Il suffit parfois de prendre la route en Côte d’Ivoire pour se rendre compte de la diversité qui traverse le pays du sud au nord.
Les paysages changent, les accents varient, les marchés s’élargissent ou se resserrent selon les régions et chaque ville raconte quelque chose de différent.
Un voyage de sept jours (road trip) permet de ressentir cette mosaïque et de comprendre comment les régions s’enchaînent tout en gardant leurs particularités.

Jour 1 : Le départ depuis Abidjan et les premiers kilomètres
Abidjan reste le point de départ le plus naturel. Le Plateau s’active dès le matin, Cocody respire une douceur régulière et Treichville s’organise autour de ses commerces.
Les rues, les taxis, les maquis déjà ouverts donnent un premier élan au voyage. Ceux qui quittent la capitale sentent rapidement le contraste dès que la route s’étire en direction du littoral ou du centre du pays.

Jour 2 : Grand-Bassam et le souffle du bord de mer
Grand-Bassam accueille les voyageurs avec son calme habituel. Les rues du quartier France rappellent une histoire encore visible dans les façades et les bâtiments anciens.
Les habitants discutent devant les maisons, les vendeuses de fruits s’installent lentement et la mer accompagne la ville d’un mouvement constant.
La promenade au bord de l’eau avance au rythme du vent et des conversations improvisées. Beaucoup aiment revenir ici pour faire une pause et observer la journée s’étirer.

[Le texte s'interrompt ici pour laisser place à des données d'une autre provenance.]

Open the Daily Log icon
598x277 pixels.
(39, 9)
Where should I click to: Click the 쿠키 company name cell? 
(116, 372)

Jour 3 : Assinie et la vie entre lagune et villages
La route vers Assinie transforme le paysage. La lagune s’étend d’un côté, les villages se succèdent de l’autre et les pirogues glissent doucement sur l’eau.
Les habitants saluent les passants, les pêcheurs réparent leurs filets et les petites auberges familiales donnent envie de s’attarder. Le trajet se déroule tranquillement, comme si tout invitait à ralentir et à regarder autour de soi.

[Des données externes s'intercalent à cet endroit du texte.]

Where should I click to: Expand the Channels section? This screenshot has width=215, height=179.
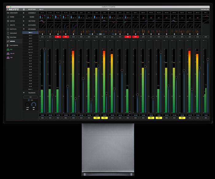click(24, 13)
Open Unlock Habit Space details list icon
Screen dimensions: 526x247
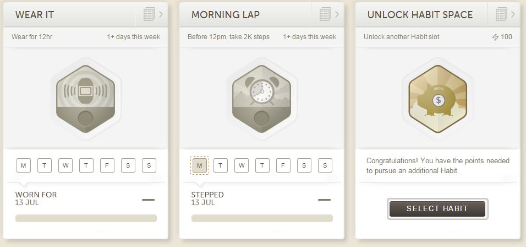coord(501,14)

Jour 4 : Yamoussoukro et le rythme posé de la capitale politique
Quand vous rejoignez Yamoussoukro, l’atmosphère change une nouvelle fois. Les avenues larges, les bâtiments administratifs et les plans d’eau montrent une ville organisée. La Basilique Notre-Dame de la Paix attire les regards dès l’arrivée.
Les visiteurs marchent lentement sous ses arches, la lumière traverse les vitraux et beaucoup s’arrêtent quelques instants pour observer.
Le Palais Présidentiel, avec son lac où vivent des crocodiles, rappelle un pan important de l’histoire récente du pays. Les quartiers tranquilles permettent de saisir le rythme de ceux qui y vivent au quotidien.

Jour 5 : Bouaké et la vie urbaine du centre du pays
Bouaké accueille toujours avec une énergie différente. Les motos se croisent, les vendeurs interpellent les passants et les quartiers dévoilent leurs habitudes.
Le marché central présente une animation presque permanente. Les odeurs de plats, les couleurs des étals et les conversations rapides donnent un visage vivant à la ville.
Plus loin, Belleville réunit cafés, petits commerces et rues fréquentées par la jeunesse. D’autres quartiers, plus calmes, montrent une vie quotidienne simple, faite de saluts, de pauses et de retours du travail.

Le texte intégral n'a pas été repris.